▶ _REQUIREMENTS_
1. Reproduce the passage of the article on the McLaren documentary below, starting at the words "McLaren is a" and ending after "McLaren grew up.".
2. Pick up the article on the McLaren documentary below where it stops, and keep writing it.

▶ _SELECTION_
-- -- --
McLaren is a 2017 New Zealand sports documentary film based on the life of Bruce McLaren, founder of the Bruce McLaren Motor Racing team.  The film stars Dwayne Cameron as Bruce McLaren and was directed by Roger Donaldson.

Synopsis
The film recounts the life of New Zealand motor car racer Bruce McLaren through interviews, archival footage, and recreations.

Cast
 Dwayne Cameron as Bruce McLaren
 Matt Coldrick as English Doctor
 Mario Andretti as himself
 Alastair Caldwell as himself
 Emerson Fittipaldi as himself

Production
Scenes were shot at 590 Remuera Rd, Remuera, Auckland 1050, New Zealand, where Bruce McLaren grew up.

Release
The film premiered in the UK on 25 May 2017, followed by its release in New Zealand on 1 June 2017. The film screened at the 2017 Sydney Film Festival before being released in Australian on 21 June 2017.

Reception

 Ellie Walker-Arnott of Time Out gave it 4 out of 5 starts, writing, "A handful of dramatisations – intended to flesh out gaps in the narrative – jar while at times the film digs deep into detail in a way that threatens to alienate all but the most dedicated racing fans. But ultimately the human story of this scrappy and magnetic man keeps the doc on track."
 Steve Newall of the New Zealand Herald gave it 3 out of 5 stars, writing that the film "should hold differing types of appeal to various generations. For older viewers it'll be the retelling of a familiar story of one of their fallen heroes, whereas others may gravitate to the mid-20th-century motorsport environment".
-- -- --
▶ _RAW DATA_
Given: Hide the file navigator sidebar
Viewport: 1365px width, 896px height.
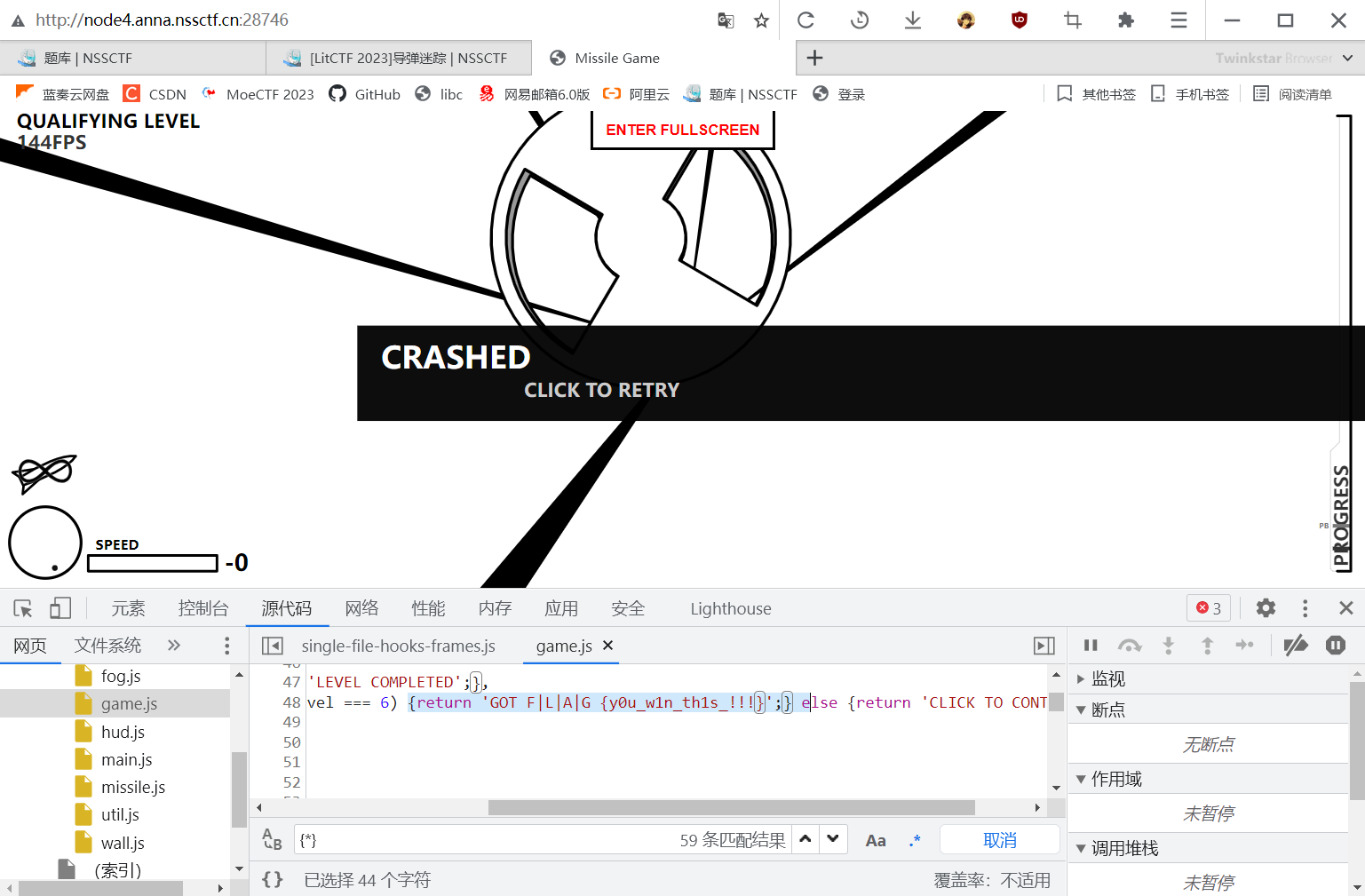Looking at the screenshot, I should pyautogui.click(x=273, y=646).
-- -- --
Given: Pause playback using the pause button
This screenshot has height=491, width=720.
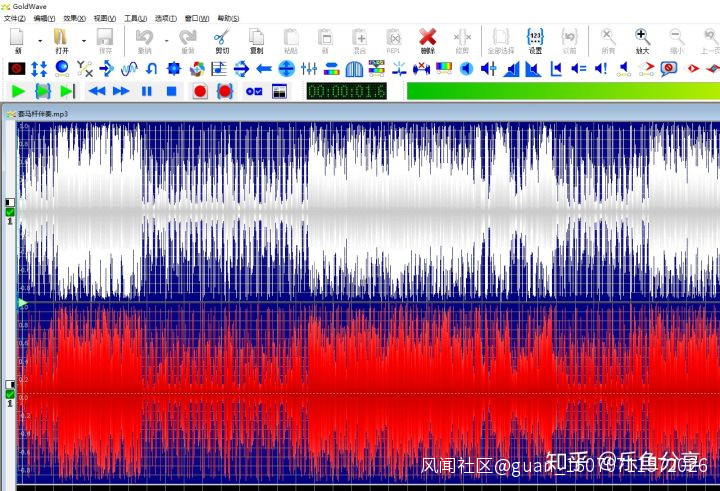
-- -- --
▶ _EXERCISE ANSWERS_
1.
McLaren is a 2017 New Zealand sports documentary film based on the life of Bruce McLaren, founder of the Bruce McLaren Motor Racing team.  The film stars Dwayne Cameron as Bruce McLaren and was directed by Roger Donaldson.

Synopsis
The film recounts the life of New Zealand motor car racer Bruce McLaren through interviews, archival footage, and recreations.

Cast
 Dwayne Cameron as Bruce McLaren
 Matt Coldrick as English Doctor
 Mario Andretti as himself
 Alastair Caldwell as himself
 Emerson Fittipaldi as himself

Production
Scenes were shot at 590 Remuera Rd, Remuera, Auckland 1050, New Zealand, where Bruce McLaren grew up.

2.
 Peter Bradshaw of The Guardian gave it 2 out of 5 stars, calling it a "motor-racing film only for petrolheads" that "does not tell us why we should be interested in its subject" because it "makes no serious attempt at reaching out beyond its fanbase, connecting with non-petrolheads, or gaining any perspective on the sometimes scary and dysfunctional world of motor racing".
 John Nugent of Empire gave it 2 stars, writing that the film is "assembled in such a way that can only appeal to the target Top Gear demographic. Non-petrolheads need not apply."
 Zara Horn gave it 5 stars for telling the story of a motorsports legend who overcame his childhood physical challenges to pursue his passion and establish an enduring legacy.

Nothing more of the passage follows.